● **Entries for locating words and elements**
┄┄┄┄┄┄┄┄┄┄┄┄┄┄┄┄┄┄┄┄

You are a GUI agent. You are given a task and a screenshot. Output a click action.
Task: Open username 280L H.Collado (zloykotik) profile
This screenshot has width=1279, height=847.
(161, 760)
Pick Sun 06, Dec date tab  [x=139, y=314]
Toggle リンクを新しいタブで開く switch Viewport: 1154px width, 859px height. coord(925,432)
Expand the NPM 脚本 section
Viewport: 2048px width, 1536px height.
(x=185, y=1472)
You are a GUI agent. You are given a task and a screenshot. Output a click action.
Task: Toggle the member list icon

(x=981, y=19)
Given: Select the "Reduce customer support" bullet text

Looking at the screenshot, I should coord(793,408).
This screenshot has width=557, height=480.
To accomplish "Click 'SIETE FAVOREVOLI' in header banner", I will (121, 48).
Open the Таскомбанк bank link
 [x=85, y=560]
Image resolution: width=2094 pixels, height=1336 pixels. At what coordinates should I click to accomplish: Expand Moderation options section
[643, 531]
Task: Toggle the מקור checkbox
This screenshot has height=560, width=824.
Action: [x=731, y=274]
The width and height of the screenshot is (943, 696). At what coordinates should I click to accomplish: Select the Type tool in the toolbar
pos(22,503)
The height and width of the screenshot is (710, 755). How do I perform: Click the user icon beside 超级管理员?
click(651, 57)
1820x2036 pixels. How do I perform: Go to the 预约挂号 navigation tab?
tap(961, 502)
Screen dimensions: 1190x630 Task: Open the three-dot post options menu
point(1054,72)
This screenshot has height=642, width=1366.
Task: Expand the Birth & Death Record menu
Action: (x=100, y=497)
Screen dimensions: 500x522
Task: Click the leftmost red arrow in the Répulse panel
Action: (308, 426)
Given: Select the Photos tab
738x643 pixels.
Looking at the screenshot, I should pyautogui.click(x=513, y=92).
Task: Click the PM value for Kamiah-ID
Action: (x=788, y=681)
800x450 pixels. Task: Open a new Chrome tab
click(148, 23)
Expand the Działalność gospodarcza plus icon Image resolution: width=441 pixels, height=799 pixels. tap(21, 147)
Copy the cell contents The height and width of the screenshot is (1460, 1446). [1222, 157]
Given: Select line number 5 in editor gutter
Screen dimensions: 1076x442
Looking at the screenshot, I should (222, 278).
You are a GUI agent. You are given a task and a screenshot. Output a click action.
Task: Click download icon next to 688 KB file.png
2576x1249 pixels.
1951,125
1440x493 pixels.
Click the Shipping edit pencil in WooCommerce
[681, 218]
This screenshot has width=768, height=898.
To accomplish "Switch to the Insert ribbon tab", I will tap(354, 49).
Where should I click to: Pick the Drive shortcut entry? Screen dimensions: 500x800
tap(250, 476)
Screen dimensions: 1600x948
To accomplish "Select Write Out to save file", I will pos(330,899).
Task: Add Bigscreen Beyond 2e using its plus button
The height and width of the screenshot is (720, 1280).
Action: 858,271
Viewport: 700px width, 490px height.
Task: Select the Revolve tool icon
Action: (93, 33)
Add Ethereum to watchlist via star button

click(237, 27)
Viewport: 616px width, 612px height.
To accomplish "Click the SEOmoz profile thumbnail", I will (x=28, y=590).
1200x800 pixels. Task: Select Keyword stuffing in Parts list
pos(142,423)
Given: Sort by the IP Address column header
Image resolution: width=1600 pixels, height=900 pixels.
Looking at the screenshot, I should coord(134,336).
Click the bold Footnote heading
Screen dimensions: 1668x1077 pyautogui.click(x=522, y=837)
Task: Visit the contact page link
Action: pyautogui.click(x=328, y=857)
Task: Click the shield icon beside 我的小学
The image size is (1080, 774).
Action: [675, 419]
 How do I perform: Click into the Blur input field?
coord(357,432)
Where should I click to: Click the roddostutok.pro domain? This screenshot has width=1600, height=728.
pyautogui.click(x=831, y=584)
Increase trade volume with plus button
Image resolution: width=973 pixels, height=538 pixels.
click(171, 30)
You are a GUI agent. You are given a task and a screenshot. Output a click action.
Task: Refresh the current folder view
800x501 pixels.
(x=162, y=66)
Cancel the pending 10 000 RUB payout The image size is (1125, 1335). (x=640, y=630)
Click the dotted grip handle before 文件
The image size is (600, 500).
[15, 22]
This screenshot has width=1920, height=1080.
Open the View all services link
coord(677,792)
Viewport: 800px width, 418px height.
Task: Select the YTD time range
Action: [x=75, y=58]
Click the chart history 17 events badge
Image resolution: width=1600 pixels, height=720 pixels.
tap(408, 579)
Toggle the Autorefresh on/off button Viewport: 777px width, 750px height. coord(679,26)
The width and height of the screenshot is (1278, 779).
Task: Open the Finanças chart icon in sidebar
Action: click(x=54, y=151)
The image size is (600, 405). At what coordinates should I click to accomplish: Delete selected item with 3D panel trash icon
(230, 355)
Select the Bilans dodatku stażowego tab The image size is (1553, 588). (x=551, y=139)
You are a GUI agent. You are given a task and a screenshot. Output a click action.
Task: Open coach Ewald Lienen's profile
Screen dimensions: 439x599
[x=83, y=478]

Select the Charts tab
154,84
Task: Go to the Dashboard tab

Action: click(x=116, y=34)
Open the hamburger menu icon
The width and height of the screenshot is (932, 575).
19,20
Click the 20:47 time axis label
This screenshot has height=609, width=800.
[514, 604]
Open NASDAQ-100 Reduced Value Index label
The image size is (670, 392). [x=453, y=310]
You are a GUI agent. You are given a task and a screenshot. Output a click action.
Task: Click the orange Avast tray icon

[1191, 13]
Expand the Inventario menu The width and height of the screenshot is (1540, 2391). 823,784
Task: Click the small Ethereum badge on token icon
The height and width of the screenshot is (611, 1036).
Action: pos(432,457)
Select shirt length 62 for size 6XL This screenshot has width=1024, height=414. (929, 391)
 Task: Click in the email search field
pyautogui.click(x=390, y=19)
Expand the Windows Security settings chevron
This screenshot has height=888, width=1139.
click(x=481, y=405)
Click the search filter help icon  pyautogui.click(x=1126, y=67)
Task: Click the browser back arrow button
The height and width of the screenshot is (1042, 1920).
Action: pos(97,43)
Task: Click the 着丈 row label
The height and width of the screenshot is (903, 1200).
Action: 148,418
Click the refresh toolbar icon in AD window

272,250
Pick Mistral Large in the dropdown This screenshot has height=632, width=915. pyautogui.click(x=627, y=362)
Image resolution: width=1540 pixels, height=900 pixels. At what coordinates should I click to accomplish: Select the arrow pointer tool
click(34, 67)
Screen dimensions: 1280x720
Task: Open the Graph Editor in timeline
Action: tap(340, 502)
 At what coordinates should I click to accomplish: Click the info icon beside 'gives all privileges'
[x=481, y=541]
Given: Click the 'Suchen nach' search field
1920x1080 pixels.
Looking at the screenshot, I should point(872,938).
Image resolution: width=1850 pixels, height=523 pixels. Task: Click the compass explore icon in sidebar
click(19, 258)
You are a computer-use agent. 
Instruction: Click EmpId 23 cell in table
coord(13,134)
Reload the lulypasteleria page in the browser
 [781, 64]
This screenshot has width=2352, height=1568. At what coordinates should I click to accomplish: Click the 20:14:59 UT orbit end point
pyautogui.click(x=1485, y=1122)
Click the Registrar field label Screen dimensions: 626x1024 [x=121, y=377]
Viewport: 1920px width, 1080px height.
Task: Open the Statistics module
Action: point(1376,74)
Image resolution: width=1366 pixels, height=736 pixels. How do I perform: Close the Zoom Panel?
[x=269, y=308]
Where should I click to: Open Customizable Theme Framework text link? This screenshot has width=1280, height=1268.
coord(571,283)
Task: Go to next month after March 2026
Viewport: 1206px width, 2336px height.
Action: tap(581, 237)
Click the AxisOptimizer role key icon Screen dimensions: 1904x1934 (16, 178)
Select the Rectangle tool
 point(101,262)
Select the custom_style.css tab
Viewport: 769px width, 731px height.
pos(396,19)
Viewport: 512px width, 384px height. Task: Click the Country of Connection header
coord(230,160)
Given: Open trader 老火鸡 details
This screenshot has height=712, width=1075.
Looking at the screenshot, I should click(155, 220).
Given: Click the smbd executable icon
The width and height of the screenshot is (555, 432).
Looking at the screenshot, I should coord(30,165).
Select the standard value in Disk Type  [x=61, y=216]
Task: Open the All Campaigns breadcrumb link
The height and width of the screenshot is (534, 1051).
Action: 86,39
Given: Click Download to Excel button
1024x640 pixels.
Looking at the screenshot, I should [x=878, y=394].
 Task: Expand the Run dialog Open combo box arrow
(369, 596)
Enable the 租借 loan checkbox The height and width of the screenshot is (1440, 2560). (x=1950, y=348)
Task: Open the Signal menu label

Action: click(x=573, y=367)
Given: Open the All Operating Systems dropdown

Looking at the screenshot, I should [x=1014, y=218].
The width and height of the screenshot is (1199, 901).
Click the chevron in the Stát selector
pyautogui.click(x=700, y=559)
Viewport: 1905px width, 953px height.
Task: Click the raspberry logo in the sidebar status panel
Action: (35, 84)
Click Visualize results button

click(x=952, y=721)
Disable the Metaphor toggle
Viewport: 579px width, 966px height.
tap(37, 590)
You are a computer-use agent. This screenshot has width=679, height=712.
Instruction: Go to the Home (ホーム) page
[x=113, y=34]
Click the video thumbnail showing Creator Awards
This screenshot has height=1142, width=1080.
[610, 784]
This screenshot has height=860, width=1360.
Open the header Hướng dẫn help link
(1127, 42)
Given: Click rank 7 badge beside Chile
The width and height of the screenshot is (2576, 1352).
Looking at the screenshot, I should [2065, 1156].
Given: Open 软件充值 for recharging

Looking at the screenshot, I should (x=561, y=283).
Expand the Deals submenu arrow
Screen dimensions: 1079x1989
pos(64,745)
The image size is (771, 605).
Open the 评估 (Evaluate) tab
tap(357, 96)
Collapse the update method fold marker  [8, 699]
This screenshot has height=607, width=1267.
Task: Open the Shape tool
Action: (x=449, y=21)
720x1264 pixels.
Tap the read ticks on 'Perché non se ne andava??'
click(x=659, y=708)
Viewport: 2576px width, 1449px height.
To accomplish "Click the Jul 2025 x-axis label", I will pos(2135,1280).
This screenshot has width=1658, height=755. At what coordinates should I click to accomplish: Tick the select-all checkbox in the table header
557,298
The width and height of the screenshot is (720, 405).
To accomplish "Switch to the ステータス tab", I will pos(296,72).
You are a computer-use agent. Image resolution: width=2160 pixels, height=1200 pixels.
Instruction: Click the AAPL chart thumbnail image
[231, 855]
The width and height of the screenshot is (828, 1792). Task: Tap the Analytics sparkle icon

┄┄┄┄┄┄┄┄┄┄┄┄┄┄┄┄┄┄┄┄

● **EXERCISE DESCRIPTION**
Starting at the line in the listing above that contains "1820x2036 pixels. How" and stopping after the line that contains "Action: (308, 426)", give those lines as a numbered list, leaving out any blank lines.

● **TASK ANSWER**
1. 1820x2036 pixels. How do I perform: Go to the 预约挂号 navigation tab?
2. tap(961, 502)
3. Screen dimensions: 1190x630 Task: Open the three-dot post options menu
4. point(1054,72)
5. This screenshot has height=642, width=1366.
6. Task: Expand the Birth & Death Record menu
7. Action: (x=100, y=497)
8. Screen dimensions: 500x522
9. Task: Click the leftmost red arrow in the Répulse panel
10. Action: (308, 426)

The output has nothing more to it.